This version comes in addition to the 3.7 backbone (release notes here), providing optimizations and bugfixes.
Highlights
New features & improvements:
Administration improvements:
-
Improved the Statistics / History dashboard by adding detailed data for profiles, accounts and devices. (administration)
-
Added IDP session support to display the accessed services and the session binding. This is visible in Audit / IDP Sessions tab (administration, security)
-
Validation has been added in the UI for certificates uploaded in Orchestrator / Authentication Methods / Certificate. (administration, user experience)
-
Added a better session type meaning.

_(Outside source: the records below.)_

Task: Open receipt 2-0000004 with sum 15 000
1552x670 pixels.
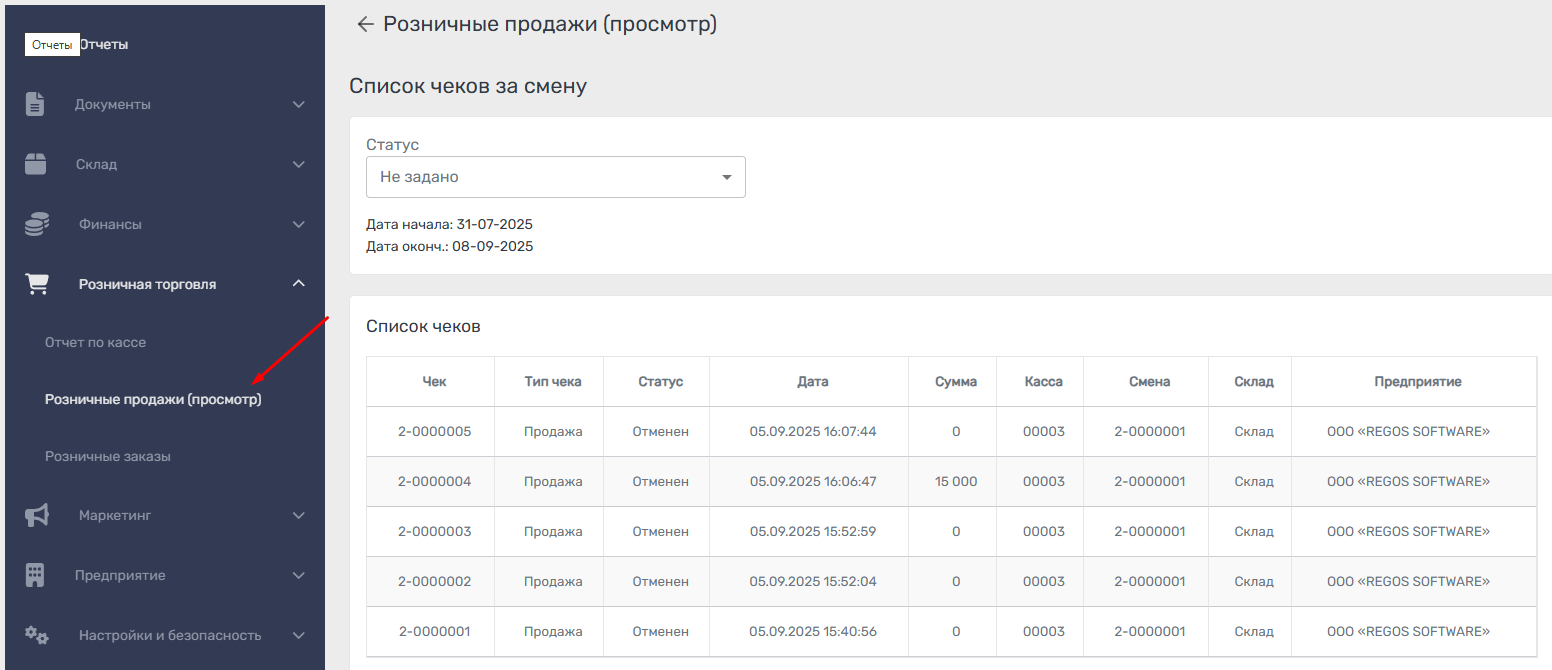Action: tap(434, 482)
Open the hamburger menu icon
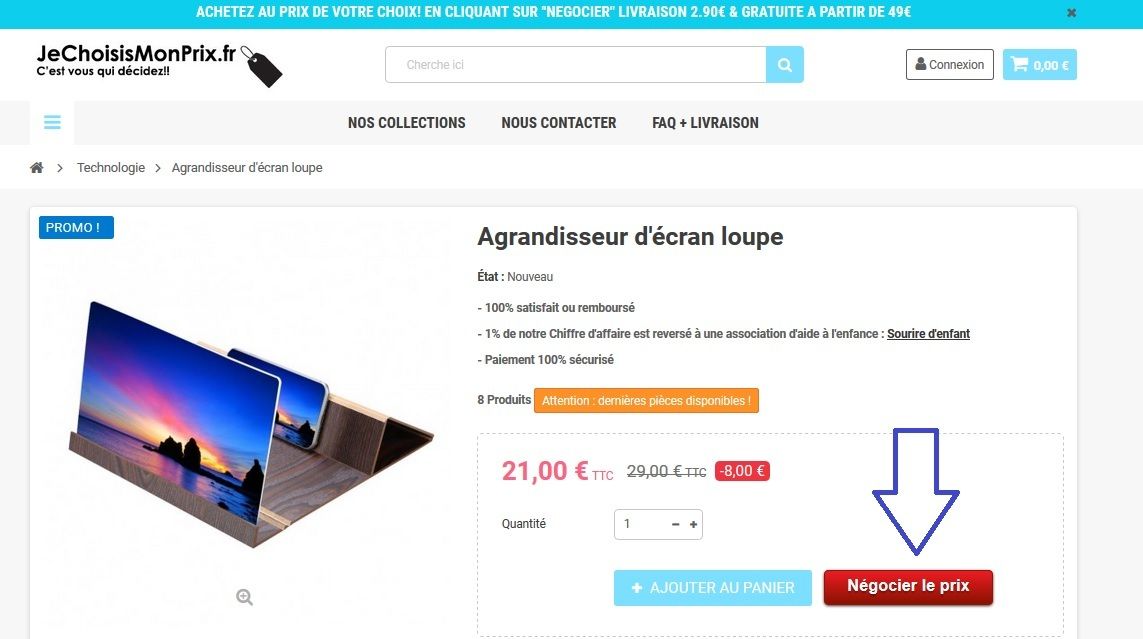1143x639 pixels. [x=52, y=122]
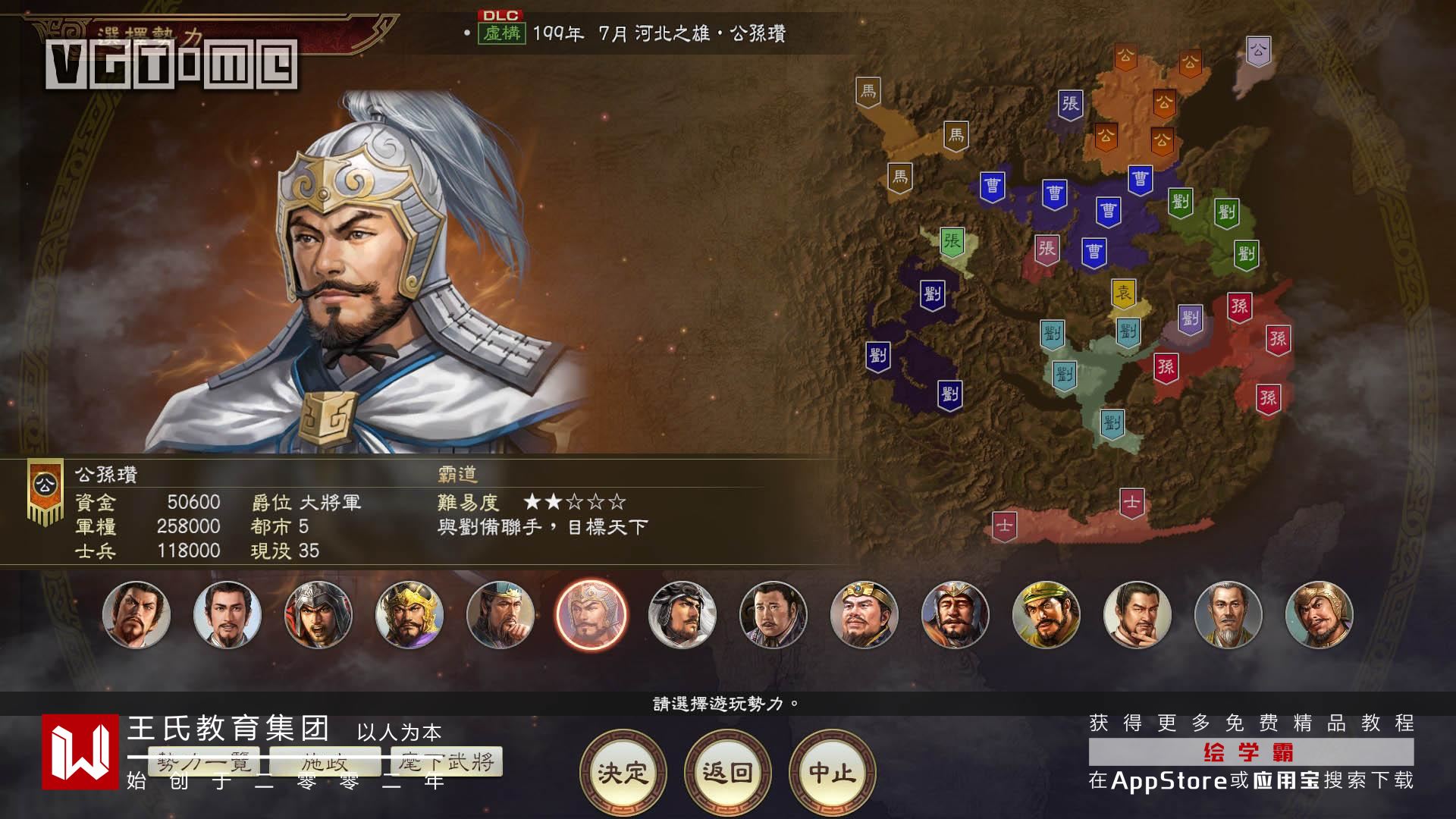The height and width of the screenshot is (819, 1456).
Task: Choose the ruler portrait in the gold helmet and purple robe
Action: coord(410,615)
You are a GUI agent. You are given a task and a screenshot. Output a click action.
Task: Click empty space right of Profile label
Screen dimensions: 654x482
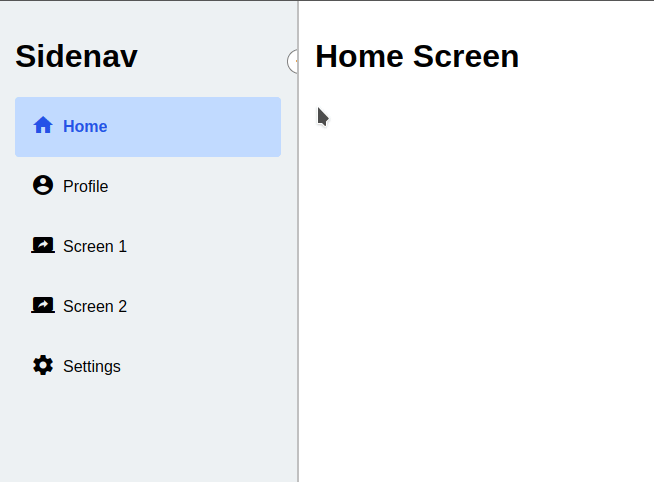(x=192, y=187)
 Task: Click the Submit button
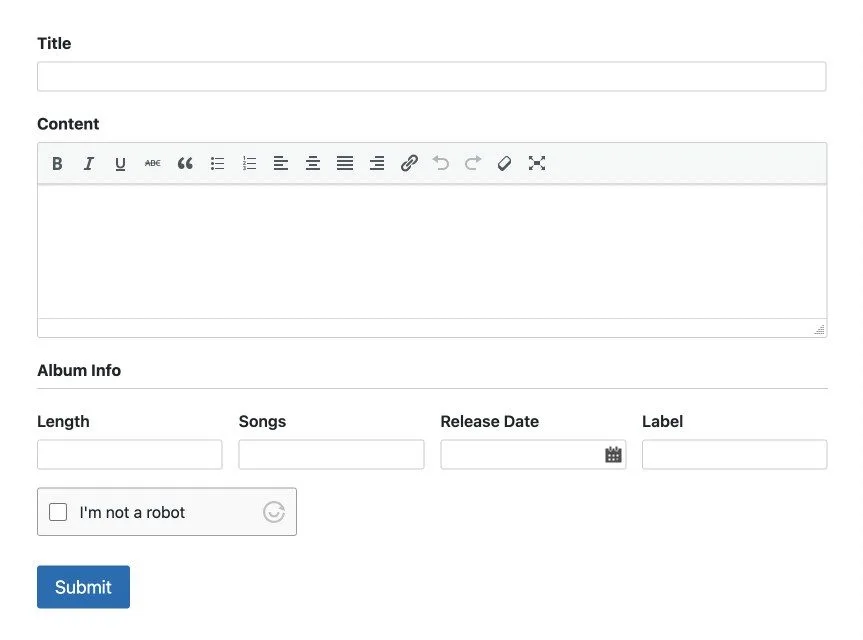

Now User Engagement mode will be marked accordingly - QR, USER_INPUT, CERTIFICATE. (administration)
-
Continued the improvement of Microsoft Entra integration (preview).
-
When authentication method policies are changed for an user, this is now reflected on the authentication workflow. (authentication flows, administration)
Server-side improvements:
-
Improved the admin access when the admin node is behind and external HAproxy (administration, server)
-
Improved the session cookie size for Oracle Access Manager
Authentication enhancements:
-
Improved the OpenID Connect experience by adding autocompletion of preferred user from ID token hint. (user experience, security)
Bug fixes:
-
Fixed an issue that caused an exception during FIDO authentication if "Allow unknown extensions" was set to false. (FIDO, authentication)
-
Fixed the push notification for dormant devices not working. (administration, server)
-
Fixed the hint text alignment for expired LDAP password screen in web flows (authentication flows, user experience)
-
Fixed duplicate entries in session history timeline for failed sessions (administration, server)
-
Fixed various UI bugs in Audit / IDP Session section (administration, user experience)
-
Fixed the auto-refresh parameter of QR codes (administration, user experience)
-
Fixed the Oracle Access Manager session refresh that lead to an inconsistent page when session expired (authentication flows, user experience)
-
Fixed device name not being displayed in the dormant device email notifications for phones enrolled more than 1 year ago (user experience)
Known issues:
-
Due to recent architecture changes, for this version FIDO Allow unknown attestation option needs to be turned ON. This will be fixed in the next release.